--- Excerpted passage ---

31.7.1 Centralized Security Error Handling
A well-designed COBOL application centralizes security error handling through a common error-handling module. This ensures consistent logging, notification, and response to security events:
IDENTIFICATION DIVISION.
PROGRAM-ID. SECERRHD.
*================================================================*
* SECURITY ERROR HANDLER - COMMON MODULE *
* Called by all application programs when a security error *
* is detected. Logs the error, sends notifications, and *
* returns an appropriate action code to the caller. *
* *
* Cross-reference: Chapter 26 (Subprogram Design) *
*================================================================*
DATA DIVISION.
WORKING-STORAGE SECTION.
01 WS-CURRENT-TIMESTAMP PIC X(26).
01 WS-FORMATTED-MSG PIC X(500).
01 WS-MSG-LENGTH PIC S9(4) COMP.
01 WS-SEVERITY-TEXT PIC X(8).
01 WS-WTO-MSG PIC X(126).
LINKAGE SECTION.
01 LS-SEC-ERROR-BLOCK.
05 LS-ERROR-TYPE PIC X(8).
88 LS-DATASET-ERROR VALUE 'DATASET '.
88 LS-CICS-ERROR VALUE 'CICS '.
88 LS-DB2-ERROR VALUE 'DB2 '.
88 LS-PROGRAM-ERROR VALUE 'PROGRAM '.
05 LS-ERROR-CODE PIC X(10).
05 LS-RESOURCE-NAME PIC X(44).
05 LS-USER-ID PIC X(8).
05 LS-PROGRAM-NAME PIC X(8).
05 LS-ERROR-DETAIL PIC X(200).
05 LS-SEVERITY PIC 9.
88 LS-SEV-WARNING VALUE 1.
88 LS-SEV-ERROR VALUE 2.
88 LS-SEV-CRITICAL VALUE 3.
05 LS-ACTION-CODE PIC X(2).
88 LS-ACTION-CONTINUE VALUE 'CO'.
88 LS-ACTION-RETRY VALUE 'RE'.
88 LS-ACTION-ABORT VALUE 'AB'.
88 LS-ACTION-NOTIFY VALUE 'NO'.
PROCEDURE DIVISION USING LS-SEC-ERROR-BLOCK.
0000-MAIN-LOGIC.

--- Data extract ---

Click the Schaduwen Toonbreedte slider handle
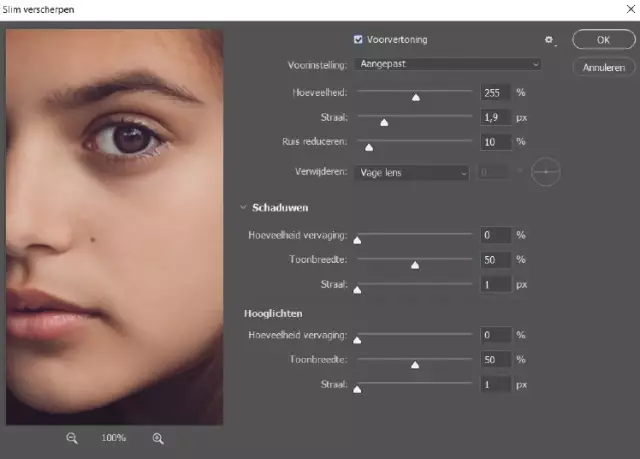This screenshot has width=640, height=459. pyautogui.click(x=415, y=265)
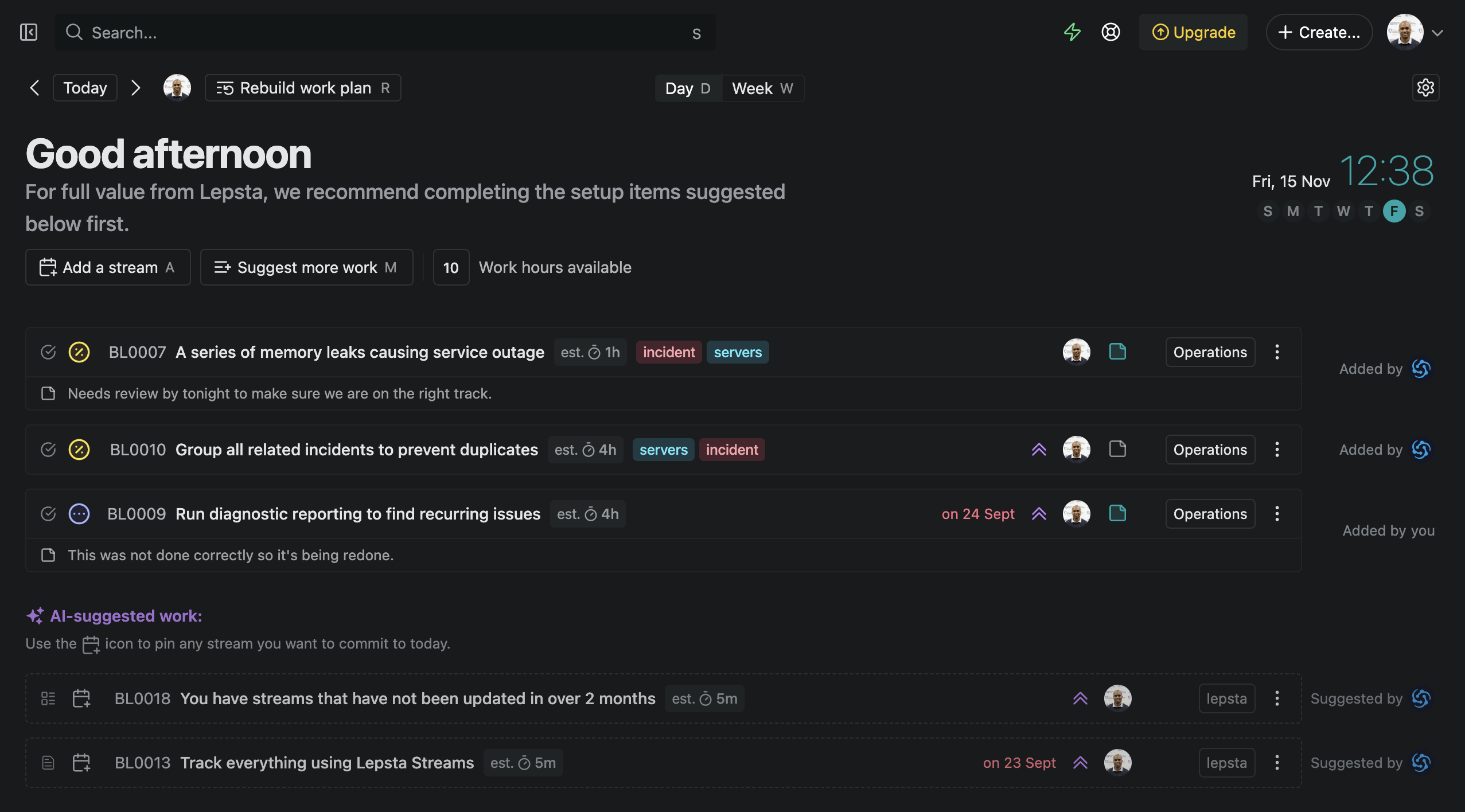Click the purple priority icon on BL0010
This screenshot has width=1465, height=812.
pos(1039,450)
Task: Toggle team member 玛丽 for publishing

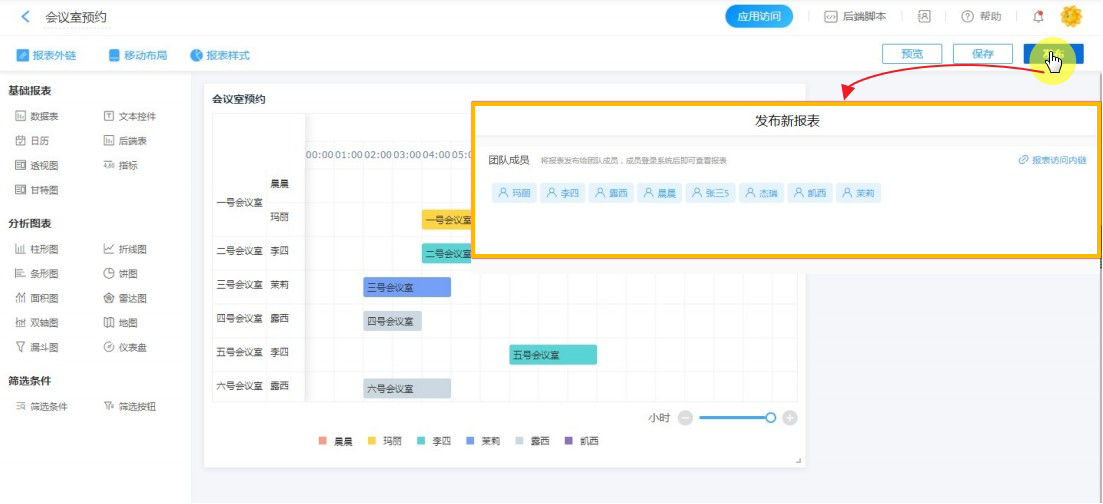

---

**Problem 1**:
Retype everything in the excerpt on centralized security error handling from "88 LS-CICS-ERROR VALUE" down to "LS-ACTION-CONTINUE VALUE 'CO'.".
**Problem 2**:
Swap "slider handle" for "slider thumb" in the rows and write them out again with nothing else changed, leaving out the pictures.
The text and the rows have nothing to do with each other.

**Written reply 1**:
88 LS-CICS-ERROR VALUE 'CICS '.
88 LS-DB2-ERROR VALUE 'DB2 '.
88 LS-PROGRAM-ERROR VALUE 'PROGRAM '.
05 LS-ERROR-CODE PIC X(10).
05 LS-RESOURCE-NAME PIC X(44).
05 LS-USER-ID PIC X(8).
05 LS-PROGRAM-NAME PIC X(8).
05 LS-ERROR-DETAIL PIC X(200).
05 LS-SEVERITY PIC 9.
88 LS-SEV-WARNING VALUE 1.
88 LS-SEV-ERROR VALUE 2.
88 LS-SEV-CRITICAL VALUE 3.
05 LS-ACTION-CODE PIC X(2).
88 LS-ACTION-CONTINUE VALUE 'CO'.

**Written reply 2**:
Click the Schaduwen Toonbreedte slider thumb
This screenshot has width=640, height=459. pyautogui.click(x=415, y=265)
Click the purple priority icon on BL0010
This screenshot has width=1465, height=812.
pos(1039,450)
Task: Toggle team member 玛丽 for publishing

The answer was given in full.